"Boys will be boys."

The Escape
When I was about nineteen, I was over at my cousin Stephen's house one Friday night, hanging out with him, my cousin Johnny, future best man Scott and a few of our other friends. As usual, we were listening to loud music, telling jokes, watching TV, playing poker and eating pizza, all at the same time. None of us were married yet, not even close, and we were arguing and talking about all the usual things guys of that age discuss: girls, cars, movies, music, concerts, and school. Oh yeah, we were also talking about how to meet girls. As the night wore on, we played poker of every variety: Texas hold 'em, five-card draw, Jacks are wild, you get the idea.

At some point, we started talking about physical prowess and about who could or couldn't do what, pull-ups, sit-ups, kick the top of the doorway, etc. I announced that I could take the plastic top-piece that holds together a six-pack of soda and fold it over upon itself until it became one single plastic circle the width of a soda can. I claimed that I could wrap the plastic circle over my two big toes, stand on my head and break it apart using only the strength of my feet. Not quite Houdini, but it got their attention.

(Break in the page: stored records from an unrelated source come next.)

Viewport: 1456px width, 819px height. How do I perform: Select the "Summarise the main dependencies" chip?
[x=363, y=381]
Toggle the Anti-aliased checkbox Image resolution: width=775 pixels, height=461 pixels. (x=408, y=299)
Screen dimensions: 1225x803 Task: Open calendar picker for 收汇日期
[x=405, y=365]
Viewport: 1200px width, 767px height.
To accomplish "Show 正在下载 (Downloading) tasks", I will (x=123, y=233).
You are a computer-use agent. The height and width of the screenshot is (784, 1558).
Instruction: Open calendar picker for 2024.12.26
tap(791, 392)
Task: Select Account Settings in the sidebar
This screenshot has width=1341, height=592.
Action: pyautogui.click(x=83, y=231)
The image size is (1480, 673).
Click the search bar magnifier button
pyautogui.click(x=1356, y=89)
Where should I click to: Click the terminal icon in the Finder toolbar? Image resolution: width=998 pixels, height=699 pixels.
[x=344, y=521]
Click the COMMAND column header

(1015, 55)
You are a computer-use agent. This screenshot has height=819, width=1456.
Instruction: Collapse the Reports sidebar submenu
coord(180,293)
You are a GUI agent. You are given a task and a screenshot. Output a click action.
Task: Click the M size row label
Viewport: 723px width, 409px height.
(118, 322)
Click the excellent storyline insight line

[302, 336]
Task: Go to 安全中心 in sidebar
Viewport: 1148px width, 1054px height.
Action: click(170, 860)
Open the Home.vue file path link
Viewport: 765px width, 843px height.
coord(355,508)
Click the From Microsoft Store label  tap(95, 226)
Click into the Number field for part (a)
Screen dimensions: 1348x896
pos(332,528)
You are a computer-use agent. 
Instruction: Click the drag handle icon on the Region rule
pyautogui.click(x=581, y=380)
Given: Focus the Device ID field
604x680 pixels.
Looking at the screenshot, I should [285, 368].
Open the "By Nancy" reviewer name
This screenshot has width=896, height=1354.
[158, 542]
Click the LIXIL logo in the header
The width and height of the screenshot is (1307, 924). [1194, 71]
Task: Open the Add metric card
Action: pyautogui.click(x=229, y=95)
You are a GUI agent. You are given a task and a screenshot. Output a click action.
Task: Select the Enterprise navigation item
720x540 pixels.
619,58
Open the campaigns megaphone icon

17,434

Stephen didn't believe this idiotic idea for a second and immediately bet me ten thousand dollars that I couldn't do it. I accepted. They ran to get a soda-can holder, and I took off my shoes and socks to prepare myself for the challenge. Limbering up and stretching, I took some deep breaths. Then, carefully, I folded the cover into one circle the size of a soda can. The crowd tensed as I sat on the floor and put the plastic over my toes. Then the room drew deathly quiet. I closed my eyes and took several meditative breaths then leaned forward and pulled myself into a headstand, which is pretty easy to do if you use your forearms to support 91 90 yourself. They watched my toes and waited. And with one powerful move, I broke the plastic apart. The crowd went wild! Congratulations all around. You might be wondering what about the ten thousand dollars? I didn't collect it, a fact that I remind Uncle Stephen of from time to time. It was kind of a silly bet anyway.

Knowing that I could do it was satisfaction enough, and I knew I could, since earlier in the day I already had done it... twice.
- Hank Frazee, Author of  Referral Upgrade   and  Before We Say "Goodnight"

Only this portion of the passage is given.